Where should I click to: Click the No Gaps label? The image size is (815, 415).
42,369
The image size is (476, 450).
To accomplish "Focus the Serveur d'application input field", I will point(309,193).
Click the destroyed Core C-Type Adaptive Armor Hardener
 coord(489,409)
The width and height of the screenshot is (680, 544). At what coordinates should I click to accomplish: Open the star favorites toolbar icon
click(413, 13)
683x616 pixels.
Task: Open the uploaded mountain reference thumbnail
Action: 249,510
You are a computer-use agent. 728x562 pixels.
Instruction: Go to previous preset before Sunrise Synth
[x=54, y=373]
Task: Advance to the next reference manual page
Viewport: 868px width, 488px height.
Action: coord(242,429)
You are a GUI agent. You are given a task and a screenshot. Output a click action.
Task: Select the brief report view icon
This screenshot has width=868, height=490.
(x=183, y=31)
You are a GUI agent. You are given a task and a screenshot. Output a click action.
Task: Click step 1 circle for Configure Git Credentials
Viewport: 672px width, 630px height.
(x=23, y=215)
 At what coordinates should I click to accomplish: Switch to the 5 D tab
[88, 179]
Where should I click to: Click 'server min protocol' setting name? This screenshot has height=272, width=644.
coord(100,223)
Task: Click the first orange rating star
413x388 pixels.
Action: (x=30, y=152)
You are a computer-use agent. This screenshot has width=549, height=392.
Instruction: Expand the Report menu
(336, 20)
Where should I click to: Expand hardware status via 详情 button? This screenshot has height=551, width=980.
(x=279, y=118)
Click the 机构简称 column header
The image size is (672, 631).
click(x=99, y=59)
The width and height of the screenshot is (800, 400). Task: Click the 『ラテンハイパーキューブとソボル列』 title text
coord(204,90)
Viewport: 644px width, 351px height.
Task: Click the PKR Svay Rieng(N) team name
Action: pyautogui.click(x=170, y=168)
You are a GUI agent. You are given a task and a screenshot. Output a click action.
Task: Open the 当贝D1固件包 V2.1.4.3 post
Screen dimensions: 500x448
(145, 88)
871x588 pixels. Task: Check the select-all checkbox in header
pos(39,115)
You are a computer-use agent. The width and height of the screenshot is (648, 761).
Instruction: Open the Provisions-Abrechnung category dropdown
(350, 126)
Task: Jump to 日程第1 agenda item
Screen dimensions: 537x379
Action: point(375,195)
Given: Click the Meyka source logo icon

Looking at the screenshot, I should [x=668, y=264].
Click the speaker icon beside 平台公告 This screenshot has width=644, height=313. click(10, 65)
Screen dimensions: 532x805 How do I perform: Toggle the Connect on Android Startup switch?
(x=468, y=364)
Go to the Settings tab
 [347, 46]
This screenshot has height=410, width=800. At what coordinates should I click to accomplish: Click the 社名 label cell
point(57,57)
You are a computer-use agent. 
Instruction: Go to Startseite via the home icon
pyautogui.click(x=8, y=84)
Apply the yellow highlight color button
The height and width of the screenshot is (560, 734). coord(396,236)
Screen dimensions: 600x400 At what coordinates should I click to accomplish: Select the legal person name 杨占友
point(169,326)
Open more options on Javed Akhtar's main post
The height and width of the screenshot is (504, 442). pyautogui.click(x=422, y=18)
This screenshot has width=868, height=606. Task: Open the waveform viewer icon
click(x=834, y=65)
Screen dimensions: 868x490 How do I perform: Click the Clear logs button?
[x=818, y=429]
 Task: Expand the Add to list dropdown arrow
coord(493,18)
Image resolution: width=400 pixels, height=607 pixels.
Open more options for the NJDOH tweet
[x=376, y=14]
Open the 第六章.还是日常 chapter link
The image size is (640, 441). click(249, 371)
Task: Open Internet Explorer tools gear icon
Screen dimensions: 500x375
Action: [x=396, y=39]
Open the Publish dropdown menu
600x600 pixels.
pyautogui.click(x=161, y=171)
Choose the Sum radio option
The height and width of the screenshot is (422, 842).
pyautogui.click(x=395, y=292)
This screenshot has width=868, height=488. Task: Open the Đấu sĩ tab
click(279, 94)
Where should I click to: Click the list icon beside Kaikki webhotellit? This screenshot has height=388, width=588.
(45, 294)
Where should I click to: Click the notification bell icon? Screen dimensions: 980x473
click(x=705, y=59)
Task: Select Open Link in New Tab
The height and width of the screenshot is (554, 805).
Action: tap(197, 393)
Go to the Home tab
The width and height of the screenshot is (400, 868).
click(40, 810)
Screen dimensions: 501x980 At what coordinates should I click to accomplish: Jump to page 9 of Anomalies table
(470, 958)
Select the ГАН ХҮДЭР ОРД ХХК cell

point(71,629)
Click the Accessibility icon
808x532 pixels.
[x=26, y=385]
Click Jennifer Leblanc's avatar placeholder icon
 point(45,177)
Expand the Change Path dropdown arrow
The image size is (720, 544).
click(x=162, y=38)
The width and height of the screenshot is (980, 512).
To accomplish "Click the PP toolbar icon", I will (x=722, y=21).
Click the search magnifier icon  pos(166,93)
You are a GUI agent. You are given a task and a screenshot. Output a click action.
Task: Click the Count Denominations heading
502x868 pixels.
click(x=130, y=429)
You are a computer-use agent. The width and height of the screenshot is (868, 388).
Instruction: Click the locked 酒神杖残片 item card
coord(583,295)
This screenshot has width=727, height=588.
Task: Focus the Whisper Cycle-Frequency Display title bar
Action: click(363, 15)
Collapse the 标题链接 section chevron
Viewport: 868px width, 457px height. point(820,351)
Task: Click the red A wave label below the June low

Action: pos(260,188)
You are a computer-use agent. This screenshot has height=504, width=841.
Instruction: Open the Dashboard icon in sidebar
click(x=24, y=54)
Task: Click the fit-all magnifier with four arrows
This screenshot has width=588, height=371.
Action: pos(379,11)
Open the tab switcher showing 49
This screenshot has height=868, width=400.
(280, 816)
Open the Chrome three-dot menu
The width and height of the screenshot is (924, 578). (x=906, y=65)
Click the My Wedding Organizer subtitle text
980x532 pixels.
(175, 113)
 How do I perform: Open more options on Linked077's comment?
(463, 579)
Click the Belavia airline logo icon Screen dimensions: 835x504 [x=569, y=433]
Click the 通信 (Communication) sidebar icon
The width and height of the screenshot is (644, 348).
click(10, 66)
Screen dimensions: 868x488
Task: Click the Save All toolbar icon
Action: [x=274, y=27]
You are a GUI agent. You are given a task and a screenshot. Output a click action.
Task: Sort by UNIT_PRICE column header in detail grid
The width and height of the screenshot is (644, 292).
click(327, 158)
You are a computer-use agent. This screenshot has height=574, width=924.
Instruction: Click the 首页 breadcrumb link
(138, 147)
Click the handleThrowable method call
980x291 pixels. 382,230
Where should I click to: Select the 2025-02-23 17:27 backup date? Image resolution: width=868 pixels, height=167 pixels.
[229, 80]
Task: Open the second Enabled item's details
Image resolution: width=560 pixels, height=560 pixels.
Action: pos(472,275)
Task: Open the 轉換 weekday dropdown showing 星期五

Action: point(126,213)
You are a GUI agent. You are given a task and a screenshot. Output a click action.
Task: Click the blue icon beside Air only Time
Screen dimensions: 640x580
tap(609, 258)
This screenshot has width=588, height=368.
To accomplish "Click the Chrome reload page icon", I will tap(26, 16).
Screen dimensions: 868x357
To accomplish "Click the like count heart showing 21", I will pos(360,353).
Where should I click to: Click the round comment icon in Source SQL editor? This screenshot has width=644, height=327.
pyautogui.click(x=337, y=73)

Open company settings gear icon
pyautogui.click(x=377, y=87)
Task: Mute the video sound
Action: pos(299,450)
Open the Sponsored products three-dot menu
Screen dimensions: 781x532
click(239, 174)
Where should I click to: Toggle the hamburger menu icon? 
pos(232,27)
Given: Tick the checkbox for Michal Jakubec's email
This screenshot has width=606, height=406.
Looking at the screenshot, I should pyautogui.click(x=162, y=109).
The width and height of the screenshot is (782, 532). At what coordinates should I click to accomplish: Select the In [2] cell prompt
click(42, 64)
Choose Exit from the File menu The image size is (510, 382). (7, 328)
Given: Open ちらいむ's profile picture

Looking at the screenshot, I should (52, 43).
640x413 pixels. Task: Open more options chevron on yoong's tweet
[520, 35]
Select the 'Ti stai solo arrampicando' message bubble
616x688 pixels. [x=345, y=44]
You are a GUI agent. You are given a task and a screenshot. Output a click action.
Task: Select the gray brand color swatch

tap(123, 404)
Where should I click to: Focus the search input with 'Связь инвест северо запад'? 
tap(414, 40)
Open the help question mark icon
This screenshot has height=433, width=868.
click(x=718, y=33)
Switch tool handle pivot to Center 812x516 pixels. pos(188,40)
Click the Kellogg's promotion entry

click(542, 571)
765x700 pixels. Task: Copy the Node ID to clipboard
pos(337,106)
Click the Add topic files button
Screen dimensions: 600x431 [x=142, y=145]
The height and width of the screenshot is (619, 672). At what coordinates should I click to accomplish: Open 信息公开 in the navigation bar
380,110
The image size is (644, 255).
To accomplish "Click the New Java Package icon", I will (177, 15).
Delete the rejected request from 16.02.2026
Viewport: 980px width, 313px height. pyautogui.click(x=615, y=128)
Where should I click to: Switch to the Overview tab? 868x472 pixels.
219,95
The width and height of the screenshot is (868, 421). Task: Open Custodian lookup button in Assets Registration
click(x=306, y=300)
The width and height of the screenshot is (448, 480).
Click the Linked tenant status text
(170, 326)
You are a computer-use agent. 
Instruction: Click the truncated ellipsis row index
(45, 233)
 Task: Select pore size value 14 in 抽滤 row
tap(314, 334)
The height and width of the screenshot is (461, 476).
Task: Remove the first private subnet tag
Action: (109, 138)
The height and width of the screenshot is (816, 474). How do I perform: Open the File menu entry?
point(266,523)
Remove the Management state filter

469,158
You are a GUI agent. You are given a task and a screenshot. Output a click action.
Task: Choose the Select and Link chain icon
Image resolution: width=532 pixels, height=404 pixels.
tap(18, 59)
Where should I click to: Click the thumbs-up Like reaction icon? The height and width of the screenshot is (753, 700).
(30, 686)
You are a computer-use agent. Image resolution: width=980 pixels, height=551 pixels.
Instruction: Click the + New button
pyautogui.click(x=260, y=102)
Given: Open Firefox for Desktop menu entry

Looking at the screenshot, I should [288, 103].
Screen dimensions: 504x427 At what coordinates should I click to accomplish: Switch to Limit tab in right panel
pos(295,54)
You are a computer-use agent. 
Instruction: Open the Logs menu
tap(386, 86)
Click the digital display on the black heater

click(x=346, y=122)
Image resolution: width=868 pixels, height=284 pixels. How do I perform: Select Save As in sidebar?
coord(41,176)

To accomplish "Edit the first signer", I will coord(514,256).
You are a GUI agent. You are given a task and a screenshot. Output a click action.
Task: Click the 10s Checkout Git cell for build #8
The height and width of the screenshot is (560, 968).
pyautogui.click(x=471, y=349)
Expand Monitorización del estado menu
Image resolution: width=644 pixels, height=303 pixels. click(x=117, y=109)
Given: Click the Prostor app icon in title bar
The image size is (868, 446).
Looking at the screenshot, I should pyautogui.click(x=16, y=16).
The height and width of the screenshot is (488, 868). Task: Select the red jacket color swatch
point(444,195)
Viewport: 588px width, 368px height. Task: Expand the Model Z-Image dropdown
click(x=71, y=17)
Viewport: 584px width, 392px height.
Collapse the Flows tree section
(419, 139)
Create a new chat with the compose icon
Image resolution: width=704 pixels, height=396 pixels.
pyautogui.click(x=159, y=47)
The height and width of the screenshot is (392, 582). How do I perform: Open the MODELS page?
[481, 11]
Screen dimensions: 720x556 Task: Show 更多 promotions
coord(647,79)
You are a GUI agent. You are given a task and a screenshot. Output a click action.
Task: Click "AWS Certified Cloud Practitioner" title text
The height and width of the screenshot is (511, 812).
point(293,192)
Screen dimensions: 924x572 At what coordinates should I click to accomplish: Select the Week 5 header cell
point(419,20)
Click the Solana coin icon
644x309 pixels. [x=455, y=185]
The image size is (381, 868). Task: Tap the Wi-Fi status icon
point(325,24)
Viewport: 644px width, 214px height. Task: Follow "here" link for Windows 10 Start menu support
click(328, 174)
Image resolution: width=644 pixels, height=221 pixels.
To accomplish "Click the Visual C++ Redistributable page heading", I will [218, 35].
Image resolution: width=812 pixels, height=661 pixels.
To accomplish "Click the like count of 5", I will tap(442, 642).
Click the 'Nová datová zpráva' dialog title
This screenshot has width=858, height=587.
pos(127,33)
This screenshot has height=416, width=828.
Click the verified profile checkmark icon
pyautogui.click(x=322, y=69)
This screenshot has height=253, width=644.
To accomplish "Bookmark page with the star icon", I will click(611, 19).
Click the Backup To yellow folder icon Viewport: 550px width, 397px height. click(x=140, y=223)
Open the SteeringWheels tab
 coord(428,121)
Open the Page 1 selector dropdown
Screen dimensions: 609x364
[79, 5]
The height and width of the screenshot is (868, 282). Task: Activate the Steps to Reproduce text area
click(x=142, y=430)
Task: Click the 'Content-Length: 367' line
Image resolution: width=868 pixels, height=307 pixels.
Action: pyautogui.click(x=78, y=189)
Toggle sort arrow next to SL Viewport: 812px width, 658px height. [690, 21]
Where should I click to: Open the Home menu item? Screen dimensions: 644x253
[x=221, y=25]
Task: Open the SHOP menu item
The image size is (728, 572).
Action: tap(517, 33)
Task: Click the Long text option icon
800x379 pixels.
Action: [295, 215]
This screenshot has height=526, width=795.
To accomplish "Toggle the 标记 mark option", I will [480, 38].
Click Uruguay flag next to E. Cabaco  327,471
———
Of the entries listed above, reproduce only the lines starting at the line containing "Screen dimensions: 600x400" and ending at the line containing "Task: Open Internet Explorer tools gear icon". Include both, exactly as they stand.

# EXPECTED ANSWER
Screen dimensions: 600x400 At what coordinates should I click to accomplish: Select the legal person name 杨占友
point(169,326)
Open more options on Javed Akhtar's main post
The height and width of the screenshot is (504, 442). pyautogui.click(x=422, y=18)
This screenshot has width=868, height=606. Task: Open the waveform viewer icon
click(x=834, y=65)
Screen dimensions: 868x490 How do I perform: Click the Clear logs button?
[x=818, y=429]
 Task: Expand the Add to list dropdown arrow
coord(493,18)
Image resolution: width=400 pixels, height=607 pixels.
Open more options for the NJDOH tweet
[x=376, y=14]
Open the 第六章.还是日常 chapter link
The image size is (640, 441). click(249, 371)
Task: Open Internet Explorer tools gear icon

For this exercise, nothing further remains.